◆ What is being asked: The entries below are to be repeated exactly as they stand.

◆ Data provided:
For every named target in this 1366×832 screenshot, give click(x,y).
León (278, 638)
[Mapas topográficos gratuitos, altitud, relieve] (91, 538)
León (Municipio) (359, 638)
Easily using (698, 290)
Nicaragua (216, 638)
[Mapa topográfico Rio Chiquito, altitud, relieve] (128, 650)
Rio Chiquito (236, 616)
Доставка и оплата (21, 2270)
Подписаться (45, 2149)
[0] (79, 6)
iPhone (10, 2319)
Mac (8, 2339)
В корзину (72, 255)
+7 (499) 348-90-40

◆ Output for this task:
For every named target in this 1366×832 screenshot, give click(x,y).
León (278, 638)
[Mapas topográficos gratuitos, altitud, relieve] (91, 538)
León (Municipio) (359, 638)
Easily using (698, 290)
Nicaragua (216, 638)
[Mapa topográfico Rio Chiquito, altitud, relieve] (128, 650)
Rio Chiquito (236, 616)
Доставка и оплата (21, 2270)
Подписаться (45, 2149)
[0] (79, 6)
iPhone (10, 2319)
Mac (8, 2339)
В корзину (72, 255)
+7 (499) 348-90-40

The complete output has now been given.